◆ **Extract provided**
#####

Wakiso, Uganda | THE INDEPENDENT | Wakiso Resident District Commissioner Rose Kirabira has questioned the coverage of the recently concluded food distribution exercise, saying that majority of the people in her area never received the relief.
The exercise which was aimed at supporting the most vulnerable families affected by the partial lockdown due to COVID -19, started in Kampala on April 4, before extending to Wakiso and Mukono districts. According to the Office of the Prime Minister, up to 12,000 tons of maize flour and 5,000 tons of beans were procured to feed 1.5 million people during the lockdown.
Each family member was supposed to receive six kilograms of maize flour and three kilograms of beans. The sick, the elderly and lactating mothers, were also given sugar and milk, to complement the package. According to State Minister for ICT Peter Ogwang, the government had distributed relief food to 1,868,320 people in Kampala district alone by May 28. At the time, distribution was still ongoing in Wakiso.
But the RDC Rose Kirabira says relief food for wakiso district was only distributed in the areas of Nansana, Kasokoso and South of Nabweru division, covering a dismal fraction of the population of the area.

#####

◆ **Dataset records**
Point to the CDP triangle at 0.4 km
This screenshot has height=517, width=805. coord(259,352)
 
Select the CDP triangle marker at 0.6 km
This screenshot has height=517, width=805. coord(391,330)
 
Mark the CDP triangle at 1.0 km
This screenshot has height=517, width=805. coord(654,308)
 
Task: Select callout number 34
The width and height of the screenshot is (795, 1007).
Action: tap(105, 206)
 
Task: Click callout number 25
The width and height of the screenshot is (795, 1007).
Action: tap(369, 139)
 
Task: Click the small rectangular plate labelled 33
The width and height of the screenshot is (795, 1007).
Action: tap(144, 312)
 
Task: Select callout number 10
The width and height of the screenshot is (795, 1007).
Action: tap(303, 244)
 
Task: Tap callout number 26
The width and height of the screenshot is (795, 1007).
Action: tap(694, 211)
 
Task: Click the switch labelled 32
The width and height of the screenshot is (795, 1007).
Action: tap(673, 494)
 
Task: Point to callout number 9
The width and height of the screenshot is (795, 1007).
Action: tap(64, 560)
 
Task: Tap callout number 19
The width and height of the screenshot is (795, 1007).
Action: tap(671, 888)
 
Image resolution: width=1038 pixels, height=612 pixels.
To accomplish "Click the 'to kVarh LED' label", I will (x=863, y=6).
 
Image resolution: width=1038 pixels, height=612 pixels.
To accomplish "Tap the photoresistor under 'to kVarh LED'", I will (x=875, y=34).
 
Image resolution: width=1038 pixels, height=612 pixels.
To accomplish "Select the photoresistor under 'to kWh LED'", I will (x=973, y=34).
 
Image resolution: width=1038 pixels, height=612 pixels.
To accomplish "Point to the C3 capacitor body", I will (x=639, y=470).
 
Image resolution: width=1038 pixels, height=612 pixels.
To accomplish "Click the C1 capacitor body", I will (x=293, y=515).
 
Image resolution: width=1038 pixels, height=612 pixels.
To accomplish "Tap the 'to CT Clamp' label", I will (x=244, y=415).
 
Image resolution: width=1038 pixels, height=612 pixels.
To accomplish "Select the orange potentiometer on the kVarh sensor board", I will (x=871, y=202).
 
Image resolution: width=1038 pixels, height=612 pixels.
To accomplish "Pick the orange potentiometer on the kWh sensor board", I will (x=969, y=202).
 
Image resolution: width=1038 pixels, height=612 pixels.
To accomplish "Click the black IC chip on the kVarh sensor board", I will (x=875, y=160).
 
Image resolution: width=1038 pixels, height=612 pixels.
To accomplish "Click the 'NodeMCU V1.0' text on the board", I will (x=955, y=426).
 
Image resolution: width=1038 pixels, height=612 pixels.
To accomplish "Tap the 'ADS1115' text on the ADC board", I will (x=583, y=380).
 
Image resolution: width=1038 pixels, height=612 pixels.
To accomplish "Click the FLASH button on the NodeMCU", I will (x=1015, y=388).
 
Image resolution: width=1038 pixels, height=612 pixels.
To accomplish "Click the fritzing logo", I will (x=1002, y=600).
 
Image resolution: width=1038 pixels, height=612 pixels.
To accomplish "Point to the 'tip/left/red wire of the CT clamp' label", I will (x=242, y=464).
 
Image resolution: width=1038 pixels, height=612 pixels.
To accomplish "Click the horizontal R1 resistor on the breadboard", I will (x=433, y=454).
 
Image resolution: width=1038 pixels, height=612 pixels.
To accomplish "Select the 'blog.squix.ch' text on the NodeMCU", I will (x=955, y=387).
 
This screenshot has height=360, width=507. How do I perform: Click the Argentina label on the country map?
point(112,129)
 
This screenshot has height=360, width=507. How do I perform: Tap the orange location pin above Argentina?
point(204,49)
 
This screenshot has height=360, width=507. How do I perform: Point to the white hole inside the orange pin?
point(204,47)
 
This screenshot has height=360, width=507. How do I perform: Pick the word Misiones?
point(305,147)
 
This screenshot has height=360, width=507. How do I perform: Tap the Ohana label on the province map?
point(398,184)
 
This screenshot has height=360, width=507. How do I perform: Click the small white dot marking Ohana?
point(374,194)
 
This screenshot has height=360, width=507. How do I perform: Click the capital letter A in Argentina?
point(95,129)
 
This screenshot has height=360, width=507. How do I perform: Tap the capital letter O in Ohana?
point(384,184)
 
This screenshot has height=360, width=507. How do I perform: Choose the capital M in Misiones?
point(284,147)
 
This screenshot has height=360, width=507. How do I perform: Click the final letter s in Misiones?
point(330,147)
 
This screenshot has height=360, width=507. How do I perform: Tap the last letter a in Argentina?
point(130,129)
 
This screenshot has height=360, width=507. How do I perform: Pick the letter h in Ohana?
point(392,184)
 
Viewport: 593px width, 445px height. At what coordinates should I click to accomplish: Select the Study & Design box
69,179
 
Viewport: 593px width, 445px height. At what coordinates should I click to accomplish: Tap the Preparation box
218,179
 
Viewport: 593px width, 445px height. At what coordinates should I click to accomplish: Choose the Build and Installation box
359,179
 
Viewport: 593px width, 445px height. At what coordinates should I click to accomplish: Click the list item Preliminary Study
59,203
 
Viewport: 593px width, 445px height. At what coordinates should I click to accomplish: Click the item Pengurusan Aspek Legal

#####

◆ **What to work on**
In two sentences, what does the report on Uganda's COVID-19 relief food distribution say? The entries are drawn from a different source than the report.

◆ **Solution**
A relief food exercise for the most vulnerable families affected by the COVID-19 partial lockdown began in Kampala on April 4 and extended to Wakiso and Mukono districts, with each family member meant to receive six kilograms of maize flour and three kilograms of beans. Wakiso Resident District Commissioner Rose Kirabira says most people in her area never received the relief, because food in Wakiso was distributed only in Nansana, Kasokoso and South of Nabweru division.